Discovery of an unknown phenomenon in zombie cells
Mayo Clinic researcher Dr. Joao Passos, who also studies the biology of aging, sees his primary goal as working to improve vitality and health span — the length of time one lives without the effects of disease and disability — in older people.
In a new study published in Nature, he, along with postdoctoral researcher Stella Victorelli, Ph.D., and a large interdisciplinary team of collaborators, uncovered a previously unknown phenomenon that occurs in zombie cells.
Mitochondria, the cell’s tiny powerhouses, are responsible for producing energy, but they also play a critical role when the cell suffers excessive damage. They can initiate a self-destructive mechanism called apoptosis, which leads to cell death. Senescent cells that do not die are known to be resistant to apoptosis. These two processes, apoptosis and senescence, are often viewed as opposite cell fates.
However, Dr. Passos, Dr. Victorelli and team unexpectedly observed a small group of “rogue” mitochondria attempting to initiate apoptosis in senescent cells. When they do, these mitochondria release their DNA into the cell’s cytosol, the “soup” inside the cell. Mitochondria were once independent bacteria, so the cell perceives mitochondrial DNA as foreign, triggering inflammation that can damage tissues and lead to disease.
The researchers also found that if they blocked this process in mice equivalent to the age of a 70-year-old person, they could reduce tissue inflammation and significantly improve their health, including improving their strength, balance and bone structure.
This newfound knowledge of the inner workings of senescent cells may open the door to new types of therapies, beyond senolytics that eliminate senescent cells, to improve human health.

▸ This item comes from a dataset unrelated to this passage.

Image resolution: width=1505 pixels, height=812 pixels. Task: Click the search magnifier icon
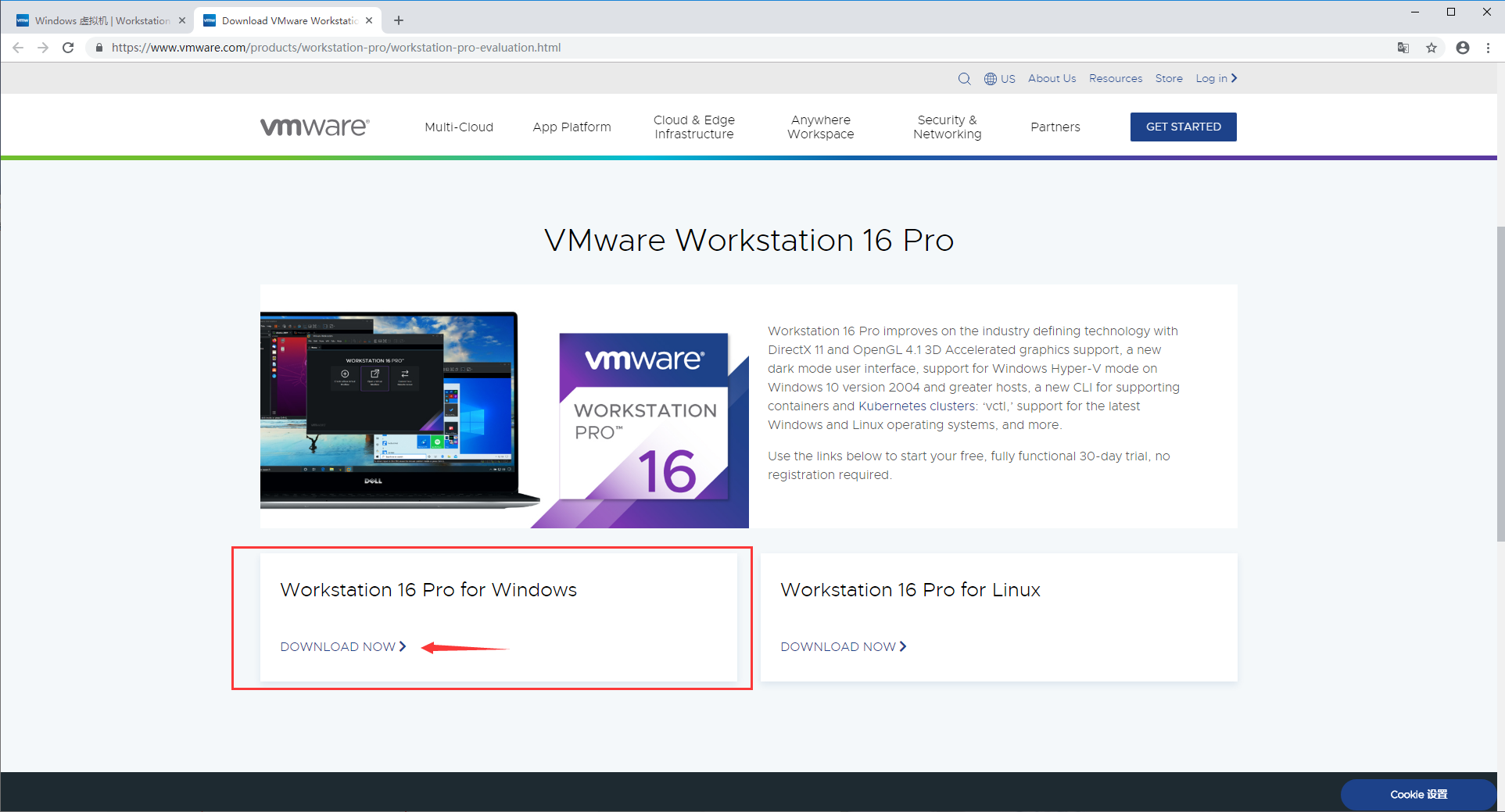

“Inflammation is one of the main ways we think senescent cells cause deleterious effects in aging-related diseases. So it’s exciting to find a way to target a pathway that reduces inflammation,” explains Dr. Victorelli.
Outline the big picture
Dr Passos and colleagues, in collaboration with researchers from the US, are part of an ambitious project to map senescent cells in different tissues. The project is called the Cellular Senescence Network (SenNet) and is funded by the General Fund of the National Institutes of Health. Its main goal is to compile a comprehensive atlas of aging cells in the human body throughout life. Dr. Passos recently led an effort published in Nature Aging to highlight emerging technologies and challenges in spatial mapping of cellular aging.
“By targeting these fundamental mechanisms driving the aging process, rather than fighting each disease individually, we have the potential to fight not just one disease of aging, but all of them,” says Dr. Passos.